Mantener una adecuada postura corporal: no solo el estrés afecta al cuerpo.
Los dolores y molestias corporales también pueden provocar estrés y empeorar el ánimo.
A todos nos cuesta estar tranquilos con dolor de espalda o cuello.
Mantener la espalda recta, caminar derecho, sentarnos derechos, poner la cabeza recta, etc.
Actividades como el yoga o el pilates: son actividades que han demostrado tener beneficios tanto físicos como mentales.
Constan de ejercicios que tanto puedes hacer en un centro como puedes aprender para realizar en la comodidad de tu hogar.
Además, haciéndolos en centros apropiados para ello ayudará a mantener las relaciones sociales que tanto pueden beneficiar a nuestros mayores.
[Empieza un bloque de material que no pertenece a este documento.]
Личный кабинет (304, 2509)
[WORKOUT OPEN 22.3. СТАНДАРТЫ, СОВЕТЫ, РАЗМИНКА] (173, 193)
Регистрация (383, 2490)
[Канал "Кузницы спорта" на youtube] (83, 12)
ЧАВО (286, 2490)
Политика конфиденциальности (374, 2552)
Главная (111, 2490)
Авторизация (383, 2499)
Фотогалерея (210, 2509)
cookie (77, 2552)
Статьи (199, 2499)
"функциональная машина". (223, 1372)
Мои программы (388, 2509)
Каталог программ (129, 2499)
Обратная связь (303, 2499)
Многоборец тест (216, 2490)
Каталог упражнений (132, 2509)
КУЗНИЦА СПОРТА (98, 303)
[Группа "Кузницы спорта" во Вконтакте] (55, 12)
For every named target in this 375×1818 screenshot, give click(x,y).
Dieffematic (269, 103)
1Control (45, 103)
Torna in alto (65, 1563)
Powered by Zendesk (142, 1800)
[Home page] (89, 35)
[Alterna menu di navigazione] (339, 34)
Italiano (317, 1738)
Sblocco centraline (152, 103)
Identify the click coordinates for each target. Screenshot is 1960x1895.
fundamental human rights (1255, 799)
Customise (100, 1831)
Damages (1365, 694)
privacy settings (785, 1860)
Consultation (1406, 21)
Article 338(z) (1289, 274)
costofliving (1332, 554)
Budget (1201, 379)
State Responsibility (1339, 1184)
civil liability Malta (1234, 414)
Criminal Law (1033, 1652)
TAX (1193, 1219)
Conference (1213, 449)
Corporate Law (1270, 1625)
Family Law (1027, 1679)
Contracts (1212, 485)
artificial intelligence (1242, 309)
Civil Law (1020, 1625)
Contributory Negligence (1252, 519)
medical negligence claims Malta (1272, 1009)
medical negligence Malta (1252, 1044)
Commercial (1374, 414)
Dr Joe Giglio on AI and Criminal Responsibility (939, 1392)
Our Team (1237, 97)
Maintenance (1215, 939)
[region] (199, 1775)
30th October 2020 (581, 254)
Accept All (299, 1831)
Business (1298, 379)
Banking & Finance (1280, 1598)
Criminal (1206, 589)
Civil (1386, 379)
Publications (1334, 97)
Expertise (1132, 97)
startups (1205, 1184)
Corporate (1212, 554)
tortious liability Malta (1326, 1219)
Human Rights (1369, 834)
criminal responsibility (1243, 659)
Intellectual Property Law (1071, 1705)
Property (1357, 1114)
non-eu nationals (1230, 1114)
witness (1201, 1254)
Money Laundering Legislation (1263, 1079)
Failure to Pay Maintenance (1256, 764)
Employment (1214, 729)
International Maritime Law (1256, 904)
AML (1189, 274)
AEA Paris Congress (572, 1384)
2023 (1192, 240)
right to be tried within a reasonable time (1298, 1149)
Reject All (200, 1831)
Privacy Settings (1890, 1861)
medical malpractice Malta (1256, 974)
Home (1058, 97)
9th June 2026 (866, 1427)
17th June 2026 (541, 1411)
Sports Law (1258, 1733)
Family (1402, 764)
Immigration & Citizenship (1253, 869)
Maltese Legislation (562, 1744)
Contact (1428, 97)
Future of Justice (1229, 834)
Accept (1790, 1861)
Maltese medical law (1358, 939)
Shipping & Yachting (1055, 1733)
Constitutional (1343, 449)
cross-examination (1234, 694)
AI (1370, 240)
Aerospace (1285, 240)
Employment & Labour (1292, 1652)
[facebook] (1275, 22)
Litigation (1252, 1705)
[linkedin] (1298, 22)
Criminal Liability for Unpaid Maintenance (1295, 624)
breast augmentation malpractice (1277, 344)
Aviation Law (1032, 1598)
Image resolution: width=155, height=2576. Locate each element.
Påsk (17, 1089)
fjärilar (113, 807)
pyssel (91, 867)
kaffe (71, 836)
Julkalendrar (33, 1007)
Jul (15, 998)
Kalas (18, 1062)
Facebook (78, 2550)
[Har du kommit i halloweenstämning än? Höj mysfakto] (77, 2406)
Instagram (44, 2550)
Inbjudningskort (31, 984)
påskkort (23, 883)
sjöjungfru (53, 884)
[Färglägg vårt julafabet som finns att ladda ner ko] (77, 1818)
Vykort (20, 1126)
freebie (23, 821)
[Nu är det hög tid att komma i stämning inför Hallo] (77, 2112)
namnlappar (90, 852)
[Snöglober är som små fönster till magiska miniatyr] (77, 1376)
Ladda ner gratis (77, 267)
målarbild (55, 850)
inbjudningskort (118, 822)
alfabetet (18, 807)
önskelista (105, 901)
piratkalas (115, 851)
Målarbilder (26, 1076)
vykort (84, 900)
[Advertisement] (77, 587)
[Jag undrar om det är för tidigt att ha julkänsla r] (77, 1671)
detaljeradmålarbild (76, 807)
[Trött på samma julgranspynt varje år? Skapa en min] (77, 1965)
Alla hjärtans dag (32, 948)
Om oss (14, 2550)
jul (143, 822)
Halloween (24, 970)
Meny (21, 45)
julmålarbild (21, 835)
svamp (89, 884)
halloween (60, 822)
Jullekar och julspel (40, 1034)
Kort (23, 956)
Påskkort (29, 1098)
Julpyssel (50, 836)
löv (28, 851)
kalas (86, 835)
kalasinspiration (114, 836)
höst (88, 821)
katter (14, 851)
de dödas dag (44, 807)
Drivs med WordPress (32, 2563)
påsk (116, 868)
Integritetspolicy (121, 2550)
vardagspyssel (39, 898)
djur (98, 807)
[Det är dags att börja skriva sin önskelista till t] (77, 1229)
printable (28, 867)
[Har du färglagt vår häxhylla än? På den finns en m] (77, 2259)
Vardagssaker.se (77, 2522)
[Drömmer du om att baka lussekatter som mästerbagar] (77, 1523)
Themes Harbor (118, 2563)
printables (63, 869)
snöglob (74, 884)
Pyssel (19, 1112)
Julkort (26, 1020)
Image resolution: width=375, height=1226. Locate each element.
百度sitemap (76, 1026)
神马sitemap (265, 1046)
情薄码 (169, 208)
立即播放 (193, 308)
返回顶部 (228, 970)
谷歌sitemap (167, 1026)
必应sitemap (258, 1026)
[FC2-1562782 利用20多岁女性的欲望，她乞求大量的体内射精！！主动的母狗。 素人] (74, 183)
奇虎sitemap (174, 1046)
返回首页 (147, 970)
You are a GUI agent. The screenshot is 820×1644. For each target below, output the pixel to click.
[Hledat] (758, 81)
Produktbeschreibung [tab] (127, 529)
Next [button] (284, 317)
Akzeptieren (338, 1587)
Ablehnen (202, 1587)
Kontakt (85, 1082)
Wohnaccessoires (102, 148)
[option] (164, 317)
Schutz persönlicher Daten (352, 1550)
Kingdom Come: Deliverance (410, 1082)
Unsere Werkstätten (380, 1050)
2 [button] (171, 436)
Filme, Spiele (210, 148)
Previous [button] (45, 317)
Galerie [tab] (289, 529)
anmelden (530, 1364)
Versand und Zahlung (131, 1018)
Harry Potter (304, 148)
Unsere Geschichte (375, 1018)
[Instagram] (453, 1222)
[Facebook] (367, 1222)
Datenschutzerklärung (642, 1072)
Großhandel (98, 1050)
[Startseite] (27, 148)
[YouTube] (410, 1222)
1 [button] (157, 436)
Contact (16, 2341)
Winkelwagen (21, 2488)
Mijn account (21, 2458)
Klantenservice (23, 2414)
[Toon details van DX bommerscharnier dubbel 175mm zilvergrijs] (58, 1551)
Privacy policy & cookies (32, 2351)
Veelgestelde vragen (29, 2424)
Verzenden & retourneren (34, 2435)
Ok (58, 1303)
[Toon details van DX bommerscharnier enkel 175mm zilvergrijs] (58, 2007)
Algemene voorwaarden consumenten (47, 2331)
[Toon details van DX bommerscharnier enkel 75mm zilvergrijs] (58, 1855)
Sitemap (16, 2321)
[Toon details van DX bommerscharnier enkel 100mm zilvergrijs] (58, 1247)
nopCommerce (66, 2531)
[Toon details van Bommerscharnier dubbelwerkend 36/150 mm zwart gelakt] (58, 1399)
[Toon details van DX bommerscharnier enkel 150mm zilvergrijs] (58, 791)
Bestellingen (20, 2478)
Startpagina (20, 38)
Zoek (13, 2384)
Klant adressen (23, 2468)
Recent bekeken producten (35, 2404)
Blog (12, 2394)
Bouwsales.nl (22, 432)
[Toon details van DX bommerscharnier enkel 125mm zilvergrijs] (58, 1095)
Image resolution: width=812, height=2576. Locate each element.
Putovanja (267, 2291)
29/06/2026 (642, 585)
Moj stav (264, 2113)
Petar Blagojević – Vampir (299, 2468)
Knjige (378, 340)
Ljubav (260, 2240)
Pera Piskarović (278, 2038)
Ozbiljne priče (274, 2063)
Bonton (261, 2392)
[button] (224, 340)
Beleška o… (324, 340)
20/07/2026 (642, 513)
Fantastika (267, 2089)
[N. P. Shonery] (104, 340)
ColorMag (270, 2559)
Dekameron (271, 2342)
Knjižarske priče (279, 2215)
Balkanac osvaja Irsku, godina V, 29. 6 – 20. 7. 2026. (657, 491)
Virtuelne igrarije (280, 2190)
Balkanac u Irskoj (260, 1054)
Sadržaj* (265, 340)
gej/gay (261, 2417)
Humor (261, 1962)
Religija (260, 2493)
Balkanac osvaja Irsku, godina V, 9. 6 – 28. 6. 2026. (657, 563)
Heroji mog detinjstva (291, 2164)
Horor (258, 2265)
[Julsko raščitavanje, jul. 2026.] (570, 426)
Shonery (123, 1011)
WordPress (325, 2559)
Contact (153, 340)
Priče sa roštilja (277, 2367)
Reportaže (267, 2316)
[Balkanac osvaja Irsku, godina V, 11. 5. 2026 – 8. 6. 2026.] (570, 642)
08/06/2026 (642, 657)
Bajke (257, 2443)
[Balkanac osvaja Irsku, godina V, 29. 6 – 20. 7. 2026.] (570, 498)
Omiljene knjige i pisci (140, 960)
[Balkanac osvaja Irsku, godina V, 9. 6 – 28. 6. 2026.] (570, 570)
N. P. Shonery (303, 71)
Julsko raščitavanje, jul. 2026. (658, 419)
Evitación de estímulos estresantes: desde evitar tomar cafeína antes de dormir hasta distraerse si “le damos demasiadas vueltas a algo”.
Principalmente, implica tratar de no hacer aquello que te has dado cuenta de que no te viene mal.
Si bien puede resultar obvio, no es tan sencillo.
Si tienes dudas, ¡pide ayuda!
Nada como jugar un buen juego de cartas o reírse viendo un programa divertido con buena compañía para evitar pensar en lo que no nos conviene.
Realización de actividades creativas y de ocio: desde actividades ya estipuladas como arteterapia y musicoterapia como cualquier otra actividad, como manualidades, pintar, escuchar música, etc.
Fomentar la realización de actividades creativas puede ayudar a las personas mayores a encontrarse tranquilas y poner en práctica sus estrategias de relajación.